The Effect of Patchy Host Distribution on the Dynamics and Persistence of Directly-Transmitted Pathogens: A Cellular Automata Study


The effect of fragmented host distributions on the transmission dynamics of directly-transmitted pathogens was explored via stochastic automata simulation. Sixteen diverse population distributions varying in shape and density were used as a substrate for simulated outbreaks. Extended neighborhoods (80 cells), with probability of infection weighted by proximity to an infective source were used to define the overall probability of transitions from susceptible to infected. A static probability defined transitions from infected to recovered. The duration of active transmission as well as the proportion of each population infected per outbreak was averaged over a series of 30 simulations per parameter set. The level of aggregation for each population, measured in terms of the Moran Coefficient (MC) of spatial autocorrelation, was found to affect both the intensity of an outbreak and its length of persistence.
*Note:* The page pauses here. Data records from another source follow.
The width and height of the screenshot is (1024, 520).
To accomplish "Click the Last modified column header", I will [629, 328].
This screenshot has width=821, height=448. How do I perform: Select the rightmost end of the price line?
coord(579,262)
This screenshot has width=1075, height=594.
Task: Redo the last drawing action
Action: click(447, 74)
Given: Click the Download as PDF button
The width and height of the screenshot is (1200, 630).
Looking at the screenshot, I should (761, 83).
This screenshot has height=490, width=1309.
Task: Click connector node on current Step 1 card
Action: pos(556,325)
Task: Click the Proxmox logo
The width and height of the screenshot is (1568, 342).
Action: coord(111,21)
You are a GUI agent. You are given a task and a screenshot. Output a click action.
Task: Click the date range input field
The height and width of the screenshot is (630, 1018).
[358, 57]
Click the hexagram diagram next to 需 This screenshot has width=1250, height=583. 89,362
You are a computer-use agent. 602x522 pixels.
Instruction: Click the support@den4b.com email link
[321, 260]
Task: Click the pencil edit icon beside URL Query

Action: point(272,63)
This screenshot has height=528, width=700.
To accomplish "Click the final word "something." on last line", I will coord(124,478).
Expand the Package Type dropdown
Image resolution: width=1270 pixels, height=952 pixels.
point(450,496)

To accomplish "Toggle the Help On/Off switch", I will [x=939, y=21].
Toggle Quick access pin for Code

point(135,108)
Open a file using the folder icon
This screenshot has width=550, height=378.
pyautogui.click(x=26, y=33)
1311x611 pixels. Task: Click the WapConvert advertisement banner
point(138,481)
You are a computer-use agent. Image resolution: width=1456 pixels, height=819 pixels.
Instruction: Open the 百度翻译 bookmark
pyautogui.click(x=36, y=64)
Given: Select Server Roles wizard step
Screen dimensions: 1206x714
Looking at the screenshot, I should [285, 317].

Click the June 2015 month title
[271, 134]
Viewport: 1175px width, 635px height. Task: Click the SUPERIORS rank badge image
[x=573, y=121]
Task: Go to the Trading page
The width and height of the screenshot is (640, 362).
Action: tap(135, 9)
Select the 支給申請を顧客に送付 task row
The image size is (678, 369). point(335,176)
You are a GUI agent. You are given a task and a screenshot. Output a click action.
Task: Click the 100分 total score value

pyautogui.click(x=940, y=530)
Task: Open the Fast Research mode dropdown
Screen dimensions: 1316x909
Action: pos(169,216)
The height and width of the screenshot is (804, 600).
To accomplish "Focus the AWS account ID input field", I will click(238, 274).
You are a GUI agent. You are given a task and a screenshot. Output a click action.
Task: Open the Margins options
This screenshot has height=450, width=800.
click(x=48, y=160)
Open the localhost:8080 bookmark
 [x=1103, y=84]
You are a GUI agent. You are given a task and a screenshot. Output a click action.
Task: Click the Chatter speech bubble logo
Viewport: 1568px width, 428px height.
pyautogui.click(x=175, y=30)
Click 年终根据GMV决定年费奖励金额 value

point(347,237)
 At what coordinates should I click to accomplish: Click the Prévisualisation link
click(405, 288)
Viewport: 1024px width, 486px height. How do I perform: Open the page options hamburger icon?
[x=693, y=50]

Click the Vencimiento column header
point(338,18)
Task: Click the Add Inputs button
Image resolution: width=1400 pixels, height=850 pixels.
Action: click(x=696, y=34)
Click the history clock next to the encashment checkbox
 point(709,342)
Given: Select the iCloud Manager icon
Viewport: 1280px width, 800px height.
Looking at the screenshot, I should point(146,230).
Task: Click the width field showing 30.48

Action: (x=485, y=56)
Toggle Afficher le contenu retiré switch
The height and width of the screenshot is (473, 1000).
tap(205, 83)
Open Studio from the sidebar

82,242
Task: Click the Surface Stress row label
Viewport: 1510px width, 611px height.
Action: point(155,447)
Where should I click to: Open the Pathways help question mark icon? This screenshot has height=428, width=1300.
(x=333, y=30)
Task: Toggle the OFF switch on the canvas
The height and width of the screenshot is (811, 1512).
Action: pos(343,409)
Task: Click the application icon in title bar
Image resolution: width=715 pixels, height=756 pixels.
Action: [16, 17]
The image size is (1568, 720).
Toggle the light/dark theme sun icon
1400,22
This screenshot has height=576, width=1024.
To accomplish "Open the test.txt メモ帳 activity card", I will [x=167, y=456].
Denser populations produced the most cases and lasted longer than those that were sparser. Elongated distributions, measured as the ratio between perimeter and area (PA) reversed some of the trends of increasing density. Long, narrow distributions produced fewer cases and were less persistent than populations composed of more compact clusters but with similar MC. Thus, both the shape and density of host distribution patterns affected the incidence rate, duration of epidemics and the percent of the population infected. Certain patterns of habitat fragmentation, thus, may put more hosts at risk of becoming infected than others.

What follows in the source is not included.